Let $A\in\mathbb{R}^{n\times n}$ be a matrix whose real eigenvalues have negative real part, and $X=X^\top\in\mathbb{R}^{n\times n}$ be a positive semidefinite matrix, i.e., $X\succeq 0$. Consider the following matrix-valued function $$\tag{1}\label{1} F(X) = \left(\int_0^{\infty} e^{At} X e^{A^\top t} \mathrm{d} t\right)^{-1/2} X \left(\int_0^{\infty} e^{At} X e^{A^\top t} \mathrm{d} t\right)^{-1/2} $$ which maps positive (semi)definite matrices into a positive (semi)definite matrices. (Here $\cdot^{1/2}$ denotes the symmetric square root of a positive semidefinite matrix and $e^{\cdot}$ is the matrix exponential).
Note that \eqref{1} is a continuous function which is not defined for any $X\succeq 0$ such that $\int_0^{\infty} e^{At} X e^{A^\top t} \mathrm{d} t$ is singular. However, I wonder whether it is possible to define a continuous extension of $F(\cdot)$ in the set of positive semidefinite matrices.
In more formal terms, let $\bar{X}\succeq 0$ be such that $\int_0^{\infty} e^{At} \bar{X} e^{A^\top t} \mathrm{d} t$ is singular, and let $\{X_n\}_{n\ge 0}$, $X_n\succ 0$, be any sequence such that $\lim_{n\to \infty} X_n = \bar{X}$. Does $ \lim_{n\to \infty} F(X_n)$ exist and is finite?
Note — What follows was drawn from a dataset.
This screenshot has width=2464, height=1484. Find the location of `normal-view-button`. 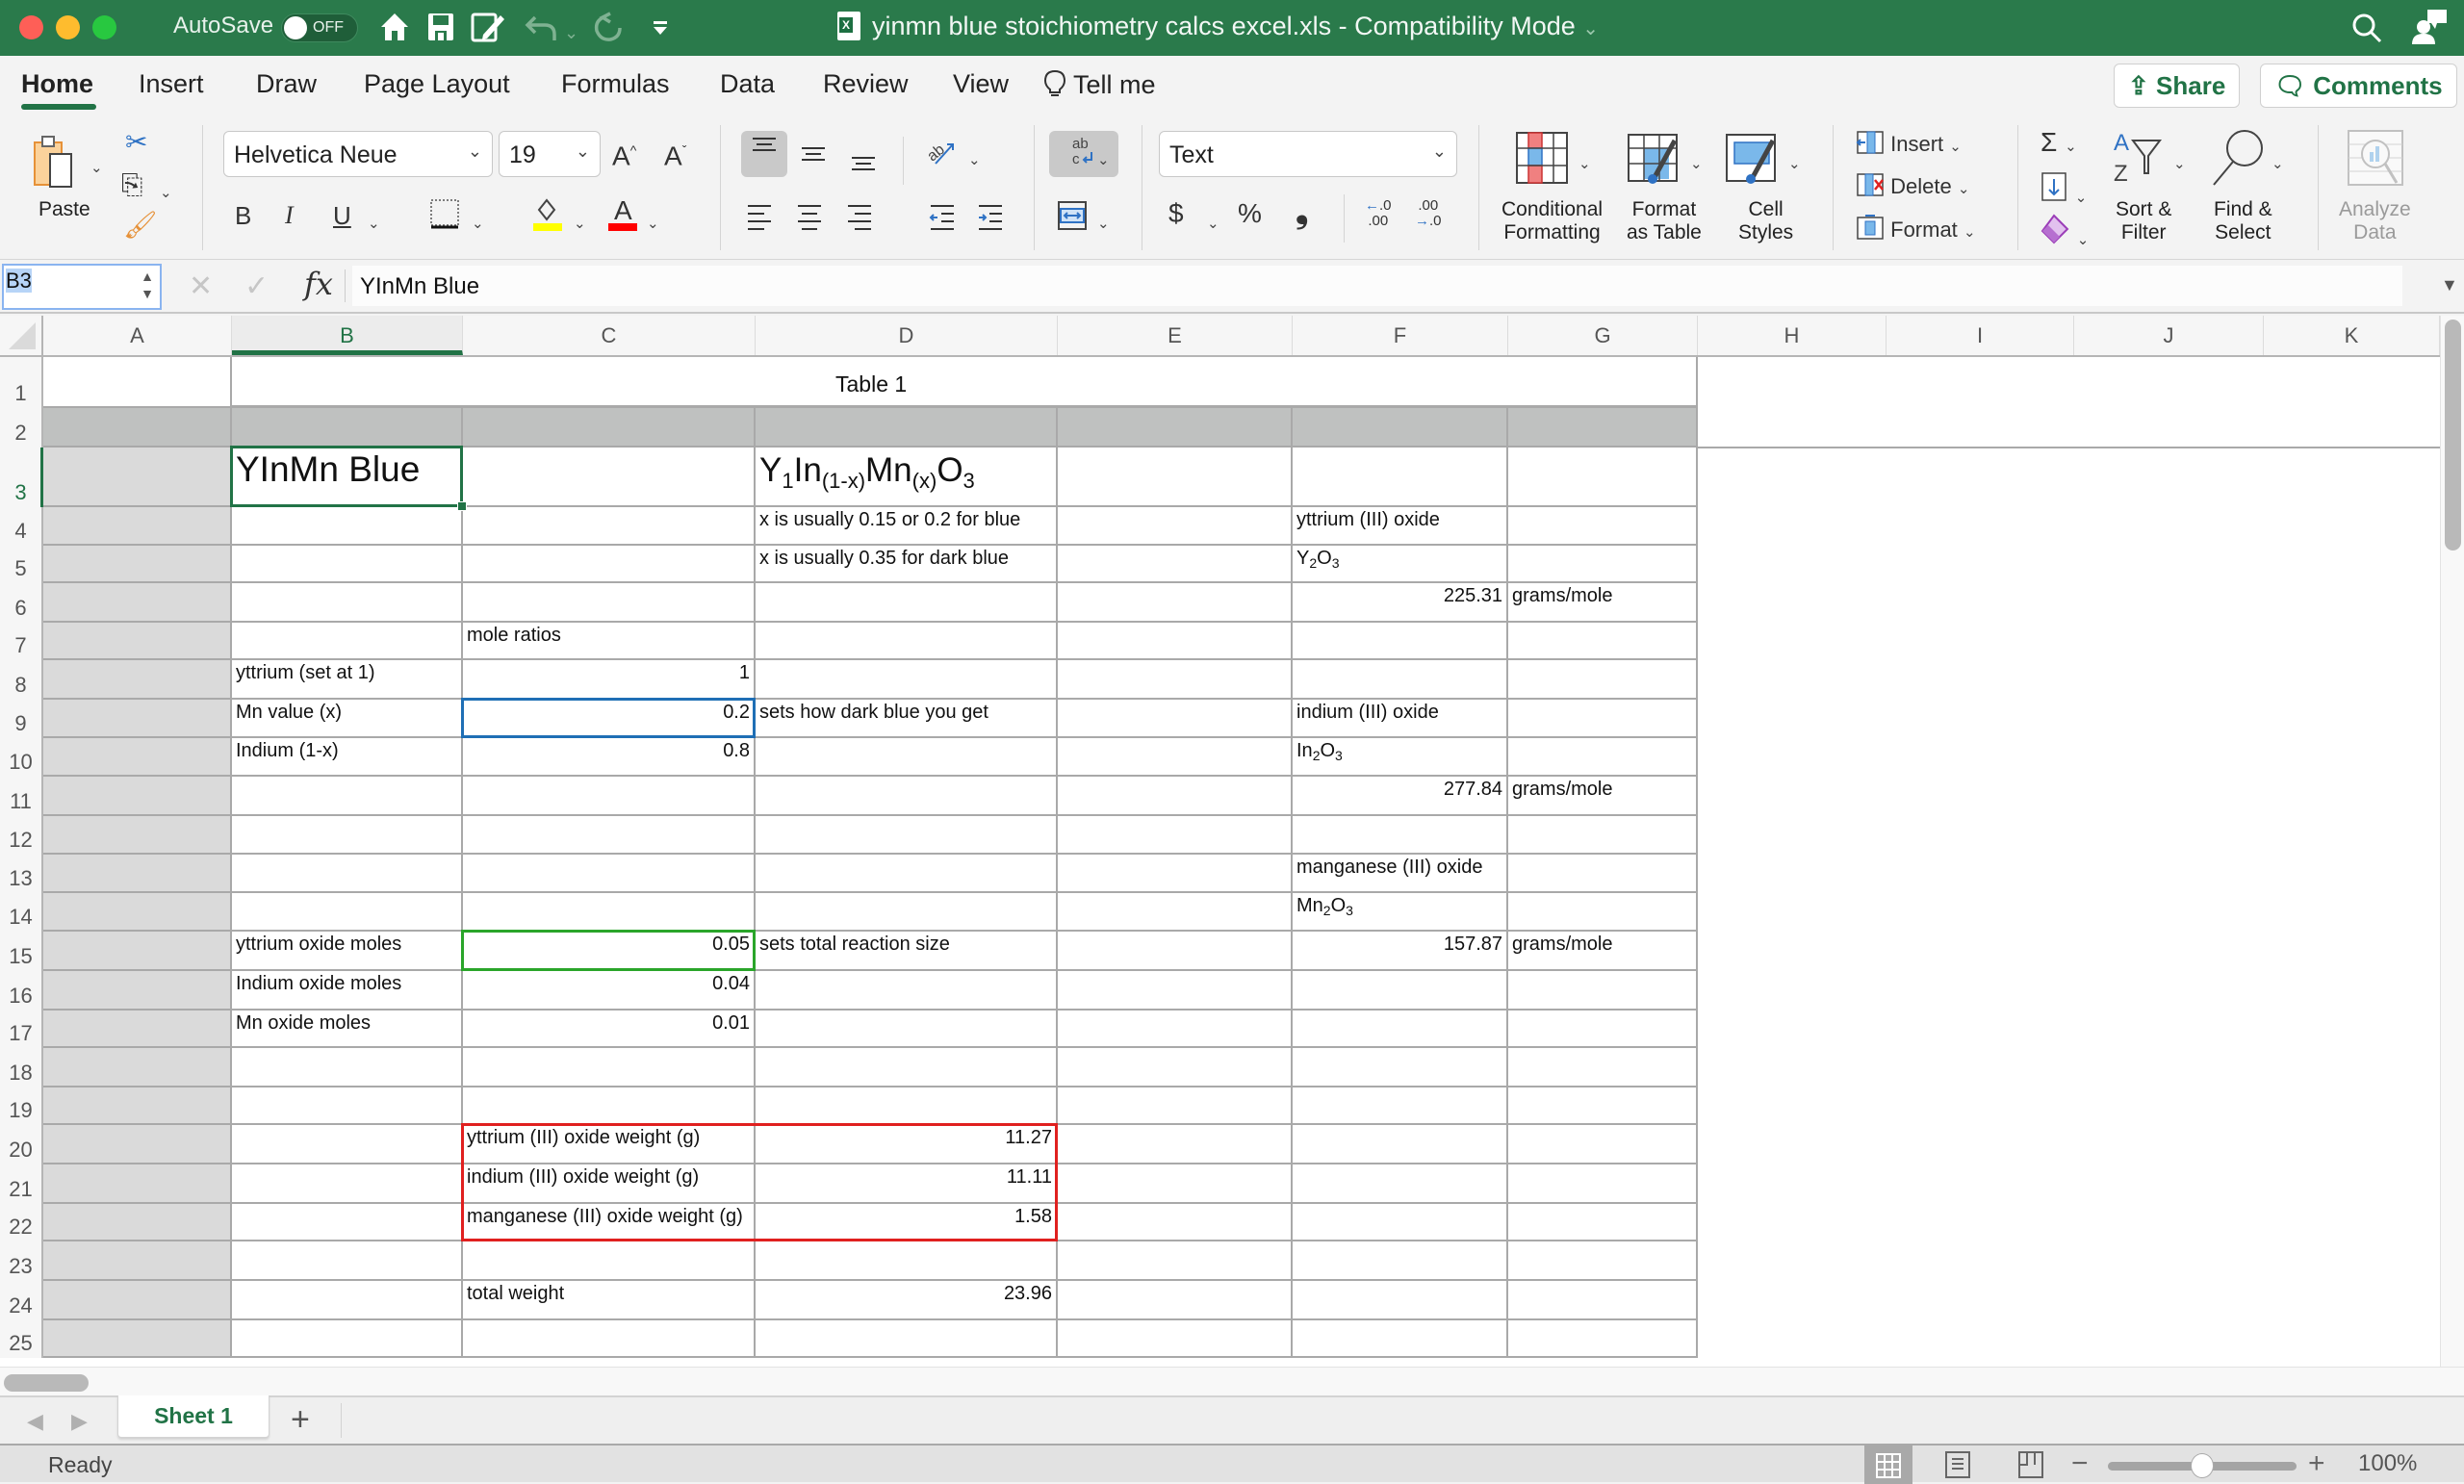

normal-view-button is located at coordinates (1888, 1465).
My question is motivated by the special case of scalar matrices $A=\alpha I$, $\alpha<0$, for which it is easy to see that the above limit exists and is finite. For general $A$'s, however, it is not clear to me whether this limit still exists. Numerical simulations suggest that the answer is again in the affirmative, but I was not able to prove it.